- EXTRACT TO READ
★ ★ ★ ★ ★

We’ve known about child marriage for a long time. In 1995, at the Fourth World Conference on Women, 189 countries adopted the Beijing Platform for Action to secure the human rights of all women across the world, a broad and groundbreaking set of commitments still on point today. In the chapter on girls, governments recognized child marriage—that is, any marriage or union in which at least one party is under the age of 18—as a violation of human rights, a form of discrimination against girls and a practice that had to be stopped.
Yet, fifteen years later, there was still little coordinated campaigning to eradicate the practice. This changed in 2011 when a group of organizations around the world decided to work together to tackle child marriage. This group brought together grassroots activists, like the women of the Association pour la Promotion de l’Autonomie et des Droits de la Fille (APAD) in Northern Cameroun, together with international groups like the International Women’s Health Coalition, CREA, CARE, Population Council, Global Fund for Women and funders like the American Jewish World Service, the Ford Foundation and the Kendeda Fund. Mabel van Oranje, a Dutch princess who had been deeply involved in advocacy on HIV and AIDS and human rights, persuaded the Elders, the group of former heads of state and notable personalities, to take up child marriage as a flagship issue. The result was Girls Not Brides: The Global Partnership to End Child Marriage, a hard-hitting campaigning platform and partnership that rapidly raised the profile of child marriage at the global level. Today, Girls Not Brides brings together 1,600 organizations around the world, many of them working at the very local level in their community to stop the practice and transform the lives of girls. The hard work of all these groups did pay off: 12 million marriages a year is down from 15 million a year in 2014, and rates of child marriage in India have declined markedly, from 47.4% in 2005 to 27% in 2016.
Earlier this month, I had the great pleasure of meeting Dr. Faith Mwangi-Powell, the Chief Executive Officer of Girls Not Brides (GNB), at their offices in London. Dr. Mwangi-Powell is a Kenyan public health expert who has led movements to stop female genital mutilation in the UK and in Africa, and to improve access to palliative care in Africa. Her deep commitment to improving the lives and health of women and girls is a through line of her career, and I was deeply inspired by her dynamism and vision. Our conversation has been excerpted and edited for brevity.
FG: I’m so pleased to meet with you again, Dr. Mwangi-Powell. Before we speak about the work of Girls Not Brides, can you tell us what has driven you to focus on women’s rights throughout your career? Were there early experiences in Kenya that drove that passion?
FMP: I started working on women’s issues when I was a young girl, in a way. I come from a county called Muranga in Central Kenya, a Kikuyu community. I would sit with my mum and her women’s self-help group. She chaired the Kagio women’s self-help group, which would come together and collect money as part of a Community Development Fund. They would meet maybe twice a month and share the money and agree on what projects they were going to do together: buy pieces of land, houses for rent, pay for schooling for their children. But my mother never really went to school, and neither did many of the other women. I was the educated one, so I would be reading their bank statement for them. I’d be telling them how much money they had to share with each other. I would write the minutes of what they had agreed to, do the roll call. I can still see myself, sitting at a very early age in the middle of those women.
FG: Oh wow!

★ ★ ★ ★ ★

- WHAT YOU WILL DO
1. Quote the child marriage article from "We’ve known about" up to and including "to be stopped.".
2. Does each statement below agree with the child marriage article? Answer yes or no and quote the words from the article that decide it.
(a) At the Fourth World Conference on Women in 1995, 189 countries adopted the Beijing Platform for Action.
(b) Rates of child marriage in India rose between 2005 and 2016.
(c) Dr. Mwangi-Powell's mother chaired a women's self-help group.

- INFORMATION SUPPLIED
★ ★ ★ ★ ★

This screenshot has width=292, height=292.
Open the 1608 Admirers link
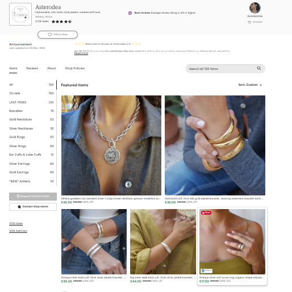18,231
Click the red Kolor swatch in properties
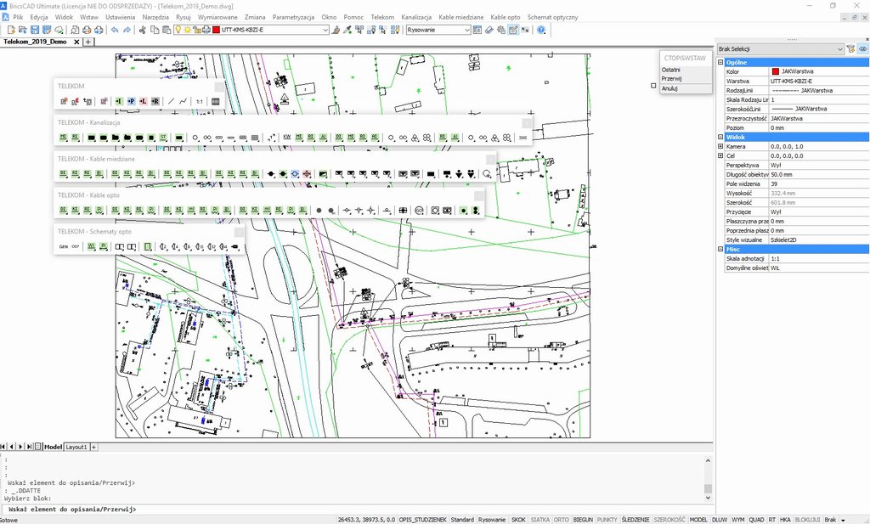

★ ★ ★ ★ ★

- LIST OF ANSWERS
1.
We’ve known about child marriage for a long time. In 1995, at the Fourth World Conference on Women, 189 countries adopted the Beijing Platform for Action to secure the human rights of all women across the world, a broad and groundbreaking set of commitments still on point today. In the chapter on girls, governments recognized child marriage—that is, any marriage or union in which at least one party is under the age of 18—as a violation of human rights, a form of discrimination against girls and a practice that had to be stopped.

2.
(a) Yes: "In 1995, at the Fourth World Conference on Women, 189 countries adopted the Beijing Platform for Action"
(b) No: "rates of child marriage in India have declined markedly, from 47.4% in 2005 to 27% in 2016"
(c) Yes: "She chaired the Kagio women’s self-help group"